Managing user_deny.db
*********************

The user_deny database allows you to deny access via POP/IMAP even if
the user can authenticate to the Cyrus server. For example, if the
authentication data is also used for other network services.

If the user_deny.db file doesn’t exist in %configdirectory% (often
/var/lib/imap) then you’ll need to create it. In the example below,
/var/lib/imap/ is used.

   # echo "" > /tmp/user_deny.flat
   # /usr/lib/cyrus-imapd/cvt_cyrusdb /tmp/user_deny.flat flat /var/lib/imap/user_deny.db skiplist
   # chown cyrus:cyrus /var/lib/imap/user_deny.db

The database specification can be found at http://cyrusimap.org/docs
/cyrus-imapd/2.4.17/internal/database-formats.php

**Key:** <Userid>

**Data:** <Version>TAB<Deny List (comma-separated wildmat
patterns)>TAB<Deny Message>

   # su - cyrus
   $ cyr_dbtool /var/lib/imap/user_deny.db skiplist set **username** "2     pop3    Can't use pop."

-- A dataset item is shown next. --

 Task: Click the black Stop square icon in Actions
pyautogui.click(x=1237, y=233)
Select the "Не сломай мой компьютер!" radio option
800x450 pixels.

In order to type a tab character, you will need to escape your tabs.
In bash, this is done by typing CTRL-v and then pressing Tab.

If you got it right, when you authenticate via pop3 you should see
something like the following:

   $ telnet mail.example.org 110
   Trying 192.168.0.2...
   Connected to mail.example.org.
   Escape character is '^]'.
   +OK mail.example.org Cyrus POP3 v2.4.17 server ready <18418688457439930663.1399062365@mail.example.org>
   USER **username**
   +OK Name is a valid mailbox
   -ERR [SYS/TEMP] Can't use pop.
   Connection closed by foreign host.